## Activity:
Nothing in the listing should differ in your copy; retype it all exactly.

======== Provided records ========

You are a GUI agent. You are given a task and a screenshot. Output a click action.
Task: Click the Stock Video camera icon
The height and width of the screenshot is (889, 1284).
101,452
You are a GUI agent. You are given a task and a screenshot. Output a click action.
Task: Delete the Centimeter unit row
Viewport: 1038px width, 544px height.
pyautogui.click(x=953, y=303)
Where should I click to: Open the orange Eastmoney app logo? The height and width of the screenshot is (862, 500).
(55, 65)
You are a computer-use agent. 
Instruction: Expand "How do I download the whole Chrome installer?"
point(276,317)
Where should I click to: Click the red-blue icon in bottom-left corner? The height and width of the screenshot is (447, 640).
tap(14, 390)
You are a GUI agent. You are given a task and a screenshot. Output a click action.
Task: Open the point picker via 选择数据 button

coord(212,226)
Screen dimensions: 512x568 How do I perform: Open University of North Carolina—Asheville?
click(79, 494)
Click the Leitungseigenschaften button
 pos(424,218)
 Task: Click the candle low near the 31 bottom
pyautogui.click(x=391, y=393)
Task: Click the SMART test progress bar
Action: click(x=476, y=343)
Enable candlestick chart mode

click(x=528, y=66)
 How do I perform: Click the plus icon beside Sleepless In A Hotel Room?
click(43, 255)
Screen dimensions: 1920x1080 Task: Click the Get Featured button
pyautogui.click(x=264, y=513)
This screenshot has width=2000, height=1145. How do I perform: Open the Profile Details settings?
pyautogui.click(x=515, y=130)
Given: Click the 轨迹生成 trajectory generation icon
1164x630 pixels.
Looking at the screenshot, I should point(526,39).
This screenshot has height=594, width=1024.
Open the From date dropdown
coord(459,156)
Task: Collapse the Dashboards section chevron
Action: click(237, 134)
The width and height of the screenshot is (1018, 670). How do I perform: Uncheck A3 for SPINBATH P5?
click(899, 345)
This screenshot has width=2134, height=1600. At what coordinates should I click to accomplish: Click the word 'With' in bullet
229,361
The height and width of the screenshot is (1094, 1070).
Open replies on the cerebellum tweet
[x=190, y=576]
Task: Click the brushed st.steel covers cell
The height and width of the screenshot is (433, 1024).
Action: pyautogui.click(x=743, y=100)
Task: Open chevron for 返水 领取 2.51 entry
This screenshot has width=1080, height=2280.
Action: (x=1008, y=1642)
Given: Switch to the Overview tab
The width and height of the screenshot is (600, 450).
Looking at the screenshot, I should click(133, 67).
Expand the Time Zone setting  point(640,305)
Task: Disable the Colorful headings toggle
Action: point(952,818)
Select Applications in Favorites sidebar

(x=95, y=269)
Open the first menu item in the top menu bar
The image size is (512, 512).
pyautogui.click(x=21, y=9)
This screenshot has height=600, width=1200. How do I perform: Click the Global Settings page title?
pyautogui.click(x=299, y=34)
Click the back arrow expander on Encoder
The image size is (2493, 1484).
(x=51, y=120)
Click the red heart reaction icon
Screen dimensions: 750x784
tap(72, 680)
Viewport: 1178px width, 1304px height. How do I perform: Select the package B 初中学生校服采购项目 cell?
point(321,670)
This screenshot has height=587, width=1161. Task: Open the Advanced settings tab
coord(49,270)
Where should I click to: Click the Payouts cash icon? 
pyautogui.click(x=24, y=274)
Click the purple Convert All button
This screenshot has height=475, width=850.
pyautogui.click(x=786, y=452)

========

## Completed task:
You are a GUI agent. You are given a task and a screenshot. Output a click action.
Task: Click the Stock Video camera icon
The height and width of the screenshot is (889, 1284).
101,452
You are a GUI agent. You are given a task and a screenshot. Output a click action.
Task: Delete the Centimeter unit row
Viewport: 1038px width, 544px height.
pyautogui.click(x=953, y=303)
Where should I click to: Open the orange Eastmoney app logo? The height and width of the screenshot is (862, 500).
(55, 65)
You are a computer-use agent. 
Instruction: Expand "How do I download the whole Chrome installer?"
point(276,317)
Where should I click to: Click the red-blue icon in bottom-left corner? The height and width of the screenshot is (447, 640).
tap(14, 390)
You are a GUI agent. You are given a task and a screenshot. Output a click action.
Task: Open the point picker via 选择数据 button

coord(212,226)
Screen dimensions: 512x568 How do I perform: Open University of North Carolina—Asheville?
click(79, 494)
Click the Leitungseigenschaften button
 pos(424,218)
 Task: Click the candle low near the 31 bottom
pyautogui.click(x=391, y=393)
Task: Click the SMART test progress bar
Action: click(x=476, y=343)
Enable candlestick chart mode

click(x=528, y=66)
 How do I perform: Click the plus icon beside Sleepless In A Hotel Room?
click(43, 255)
Screen dimensions: 1920x1080 Task: Click the Get Featured button
pyautogui.click(x=264, y=513)
This screenshot has width=2000, height=1145. How do I perform: Open the Profile Details settings?
pyautogui.click(x=515, y=130)
Given: Click the 轨迹生成 trajectory generation icon
1164x630 pixels.
Looking at the screenshot, I should point(526,39).
This screenshot has height=594, width=1024.
Open the From date dropdown
coord(459,156)
Task: Collapse the Dashboards section chevron
Action: click(237, 134)
The width and height of the screenshot is (1018, 670). How do I perform: Uncheck A3 for SPINBATH P5?
click(899, 345)
This screenshot has width=2134, height=1600. At what coordinates should I click to accomplish: Click the word 'With' in bullet
229,361
The height and width of the screenshot is (1094, 1070).
Open replies on the cerebellum tweet
[x=190, y=576]
Task: Click the brushed st.steel covers cell
The height and width of the screenshot is (433, 1024).
Action: pyautogui.click(x=743, y=100)
Task: Open chevron for 返水 领取 2.51 entry
This screenshot has width=1080, height=2280.
Action: (x=1008, y=1642)
Given: Switch to the Overview tab
The width and height of the screenshot is (600, 450).
Looking at the screenshot, I should click(133, 67).
Expand the Time Zone setting  point(640,305)
Task: Disable the Colorful headings toggle
Action: point(952,818)
Select Applications in Favorites sidebar

(x=95, y=269)
Open the first menu item in the top menu bar
The image size is (512, 512).
pyautogui.click(x=21, y=9)
This screenshot has height=600, width=1200. How do I perform: Click the Global Settings page title?
pyautogui.click(x=299, y=34)
Click the back arrow expander on Encoder
The image size is (2493, 1484).
(x=51, y=120)
Click the red heart reaction icon
Screen dimensions: 750x784
tap(72, 680)
Viewport: 1178px width, 1304px height. How do I perform: Select the package B 初中学生校服采购项目 cell?
point(321,670)
This screenshot has height=587, width=1161. Task: Open the Advanced settings tab
coord(49,270)
Where should I click to: Click the Payouts cash icon? 
pyautogui.click(x=24, y=274)
Click the purple Convert All button
This screenshot has height=475, width=850.
pyautogui.click(x=786, y=452)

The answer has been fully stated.